Bishu shanzhuang was the primary summer residence and effective imperial capital for three Qing emperors of the 18th and early 19th centuries: Kangxi (r. 1661-1722), Qianlong (r. 1735-1795) and Jiaqing (r. 1795-1820).[1] At nearly 1400 acres, it was the largest of the Qing imperial park-palaces, a new typology of imperial landscape that joined elements of private and imperial gardens, palaces, and hunting parks.[2]

Development of the site occurred under two emperors, Kangxi and Qianlong.

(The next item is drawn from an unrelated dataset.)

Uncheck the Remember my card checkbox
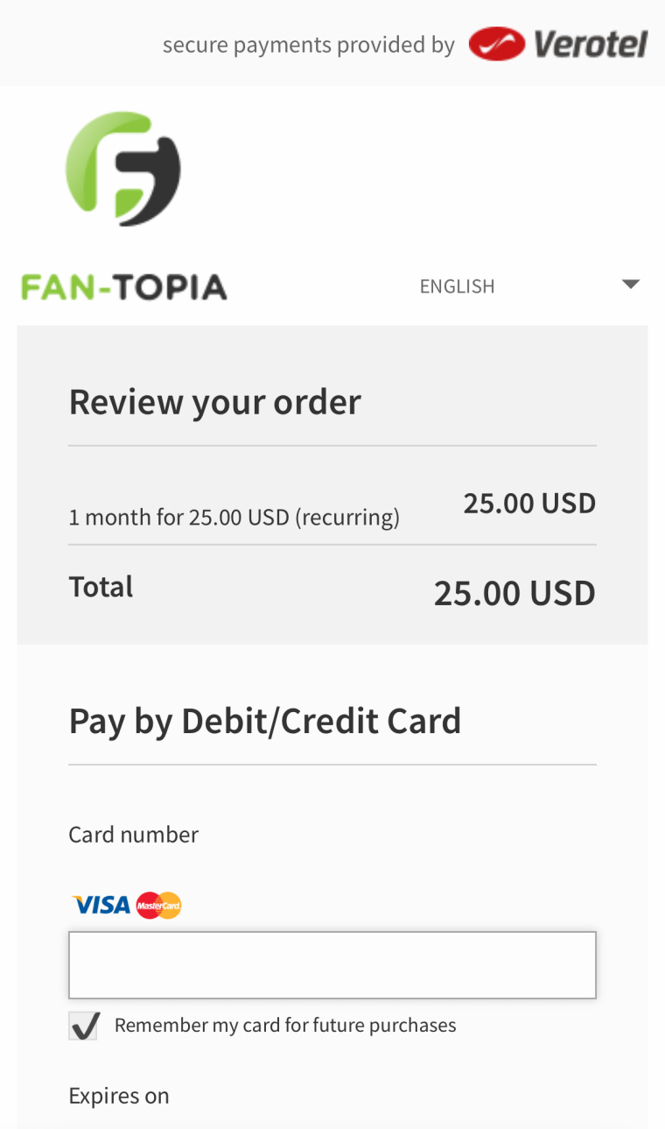 pyautogui.click(x=84, y=1026)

From 1703-1711, Kangxi focused on the center of the park-palace, dredging many of the larger lakes, building artificial islands, and constructing the earliest palaces and retreats. After a period of disuse following Kangxi’s death, Qianlong began by restoring and rebuilding Kangxi-era structures before significantly expanding the site, particularly in the southeastern corner and in the mountainous west and northwest. My research has more recently focused on dating specific structures wherever possible, and the dates assigned to structures recorded in the SAHARA collection reflect a conservative impulse in this regard.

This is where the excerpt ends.